* [Source passage]
■ ■ ■ ■ ■

Secret Painting in Rembrandt Masterpiece Coming into View

Scientists may be one step closer to revealing a hidden portrait behind a 380-year-old Rembrandt painting.

The masterpiece, "Old Man in Military Costume" by Dutch painter Rembrant Harmenszoon van Rijn, resides at the J. Paul Getty Museum in Los Angeles. Scientists had noticed the painting bears faint traces of another portrait beneath its surface. Researchers had previously probed the painting with infrared, neutron and conventional X-ray methods, but could not see the behind the top coat, largely because Rembrandt used the same paint (with the same chemical composition) for the underpainting and the final version.

New studies with more sophisticated X-ray techniques that can parse through the painting's layers give art historians hope that they may finally get to see who is depicted in the secret image.

"Our experiments demonstrate a possibility of how to reveal much of the hidden picture," Matthias Alfeld from the University of Antwerp said in a statement. "Compared to other techniques, the X-ray investigation we tested is currently the best method to look underneath the original painting."

Alfeld and an international team used macro X-ray fluorescence analysis to examine a mock-up of Rembrandt's original, created by museum intern Andrea Sartorius, who used paints with the same chemical composition as those used by the Dutch master. Sartorius painted one portrait on the canvas and then an imitation of "Old Man in Military Costume" on top. [In Photos: Looking for a Hidden Painting]

When bombarded with these high-energy X-rays, light is absorbed and emitted from different pigments in different ways. The scientists targeted four elements of the paint to fluoresce, including calcium, iron, mercury and lead, and got much better impressions of the hidden painting in the mock-up than they were able to before.

■ ■ ■ ■ ■

* [Record set]
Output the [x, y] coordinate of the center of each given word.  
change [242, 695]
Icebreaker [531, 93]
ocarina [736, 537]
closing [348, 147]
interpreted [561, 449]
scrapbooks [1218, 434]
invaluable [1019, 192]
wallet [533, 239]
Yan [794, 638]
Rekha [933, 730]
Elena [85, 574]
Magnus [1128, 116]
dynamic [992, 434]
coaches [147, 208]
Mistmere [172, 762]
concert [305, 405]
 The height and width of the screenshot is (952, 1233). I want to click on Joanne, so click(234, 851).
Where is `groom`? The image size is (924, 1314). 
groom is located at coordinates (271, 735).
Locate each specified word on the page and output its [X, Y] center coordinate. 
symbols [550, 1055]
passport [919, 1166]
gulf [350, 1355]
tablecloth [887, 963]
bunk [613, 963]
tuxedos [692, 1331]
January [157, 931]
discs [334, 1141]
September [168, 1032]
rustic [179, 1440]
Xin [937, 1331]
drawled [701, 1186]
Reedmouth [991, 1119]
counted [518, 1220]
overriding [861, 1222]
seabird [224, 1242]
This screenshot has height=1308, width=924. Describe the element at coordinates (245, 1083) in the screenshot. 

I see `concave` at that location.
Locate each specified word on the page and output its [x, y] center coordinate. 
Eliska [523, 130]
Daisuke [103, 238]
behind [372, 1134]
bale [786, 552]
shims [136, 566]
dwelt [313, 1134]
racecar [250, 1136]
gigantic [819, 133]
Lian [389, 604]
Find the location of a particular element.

■ ■ ■ ■ ■

* [Exercise description]
Copy the Rembrandt article again, starting with "New studies with" and going on through "the secret image.", switching "art historians" to "museum curators". The records have nothing to do with the Rembrandt article.

* [Problem solution]
New studies with more sophisticated X-ray techniques that can parse through the painting's layers give museum curators hope that they may finally get to see who is depicted in the secret image.